On the other hand, I was also struck by something our pediatrician said about another adoptive family. She has a graceful way of providing advice by describing it as something she’s seen others struggle with, or do, and she mentioned an adoptive parent with a few adopted kids, from a tougher background, and the way the parent felt she had to jump on every little thing, including things she’d probably let slide from her bio kids–because she didn’t know where they came from, or where it would lead. And I thought–yes! There’s a legitimate reason why every second word out of my mouth to Rory is no. If Lily gets her own pop tart one Saturday morning without asking, I know it won’t lead to her taking six pop tarts a day every time I’m not looking. If Wyatt pushes the dog out of the way a little roughly, I know it’s a one-off, not the start of a pattern of beating the dog with sticks.
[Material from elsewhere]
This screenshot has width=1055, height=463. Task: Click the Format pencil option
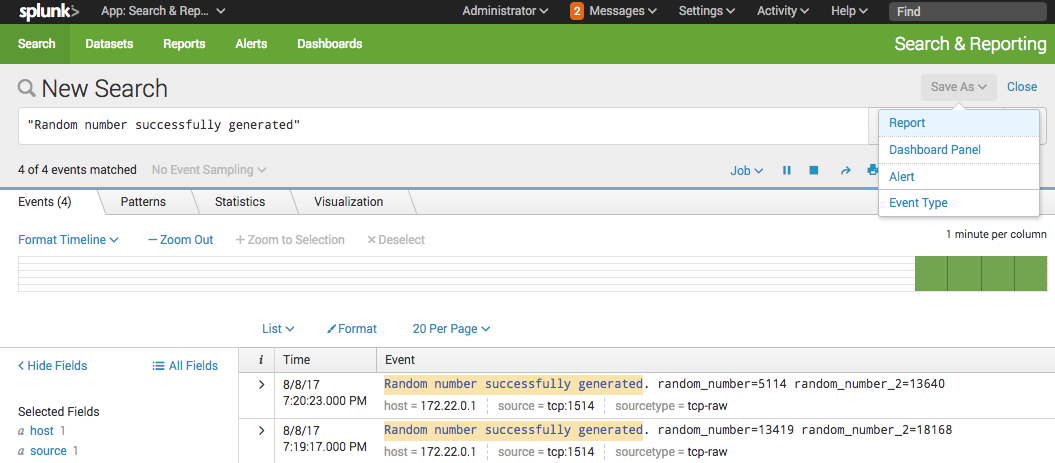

I don’t know that with Rory. So it’s actually fair to chastize her more than the others–more than fair, it’s the right thing to do–but it doesn’t feel fair. I think it makes it hard for me to bond, too, because it’s all I feel like I can say, and because everything could be a harbringer of something else, or a sign of a problem. Nothing’s just a cigar, so to speak.
So that helped, some.
Another net friend, about to travel to adopt in 8 days, asked me a day or so ago if I wished I hadn’t done this. What I mostly wish is that she–and I–wouldn’t ask that question. It seems so big, and it’s unnecessary. I have come to see that every moment of discouragement doesn’t mean things are horrible. Some days are good. Some days are not. Some days are in between. Asking myself–Do I love her yet? Do I wish we hadn’t done this? Is just keeping me in a tough place. Right now, Wyatt and Lily are systematically emptying some boxes of their art projects that have been sitting there for months, waiting for me to sort them and throw some away, or not. I’m angry at me, that they’re still there. I’m angry at them, for dumping them out and I know they won’t be able to clear it up by themselves. I’m cross that I’m sitting here writing instead of encouraging them to do something more productive, and that the fact that they’re now about to go outside to gather yet another “rock collection” fills me with a sense of doom. And none of that means that things aren’t ok.